Monday, November 29, 2010

Who Freaken cares about this stuff?

Walter Lippman’s grave assessment of the mass media audience “… people whose vitality is exhausted, shut-in people, and people whose experience has comprehended no factor in the problem under discussion'', raises an interesting point regarding weather people make any connection to news without understanding how they fit into the story. Looking at our self nature, people understand when they self identify, and since most of our mass media messages are discussed and interpreted for us, a focus must be made to explain “why people” should care, not what news outlets think we should care about. This innocuous small article, regarding something as ephemeral and ghostly a topic as copyrights and patents (boring right?) presents the story as two titans of business, arming themselves with rich lawyers to do battle over very technical and academic patent issues. This framing leaves nothing for the reader to gain from, easily forgetting about what one just read a few minutes later. Why? No connection as to the “why I care”. Part of good journalism is to “activate the citizenry”, connect them to outlets of action, creating link between politics and the people. Nothing in this article teaches the reader that rules regarding copyright and patents are actually in our Constitution. No, not the Constitution of Nokia, but our actual founding documents. Our framers considered the protection of one’s own labor to be quintessential to a stable and great country. This article educates no one as to the powerful forces at hand, stealing one’s work. It is in this context that readers can understand and relate to why matters that may seem mundane are so very, very important. News services so eager to satisfy a faced paced, attention deficit viewer, simply skip past any type of grounded context as a starting point. I believe this to be not only a moral mistake but a business mistake as well. By doing a little extra work and providing researched historical context that allows the reader to self identify and understand “why” he may care, I believe credibility and interest would be built with that brand.

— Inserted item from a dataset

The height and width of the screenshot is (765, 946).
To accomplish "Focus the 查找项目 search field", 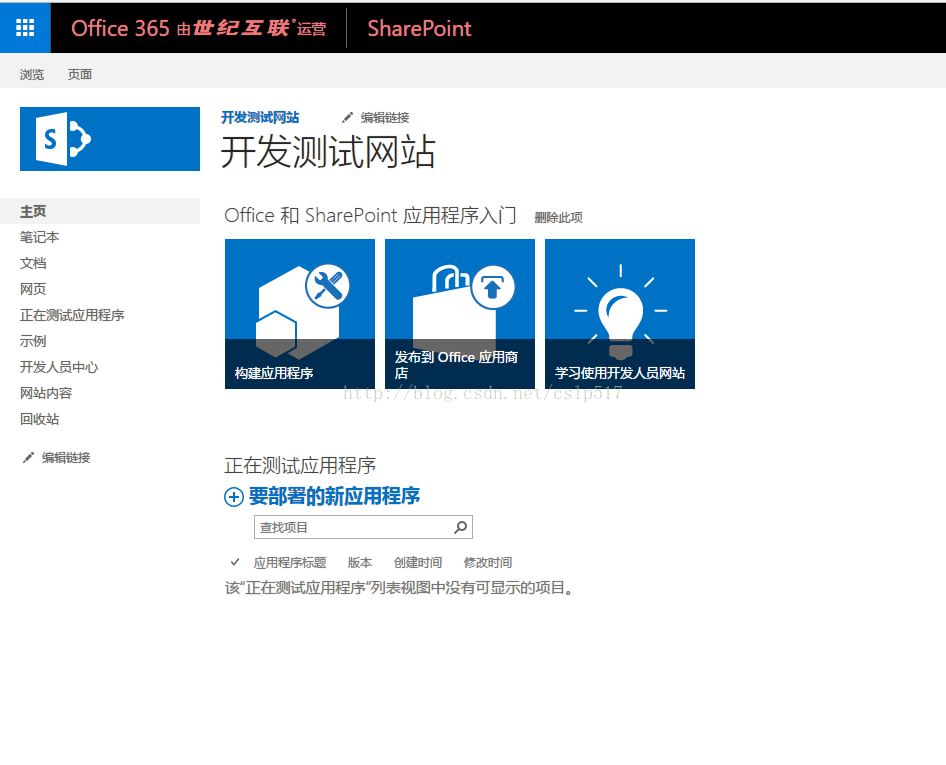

Patent Wars Begin as Apple, Nokia Square Off
ARTICLE DATE: 11.29.10
By Peter Pachal

This week Apple and Nokia are facing each other in a legal conflict over smartphone patents before the International Trade Commission, the first of several disputes over intellectual property that could redefine the smartphone market.

The current conflict began in October 2009 when Nokia sued Apple, alleging that the Cupertino-based company had infringed on 10 of its patents with the iPhone. Apple countersued in December 2009, upping the ante by saying Nokia was in violation of 13 of its patents.

If Nokia wins, Apple could lose the right to sell the iPhone in the U.S. If Apple wins, Nokia's devices could be shut out of the U.S. market altogether. The losing company could end up going to the other for licensing rights to continue marketing its devices.

Whoever takes this round, the Apple-Nokia dispute is just the beginning of a series of legal conflicts for Apple. Up next are disputes with Motorola and HTC; The hearing in the HTC case is scheduled for May, according the the ITC Web site.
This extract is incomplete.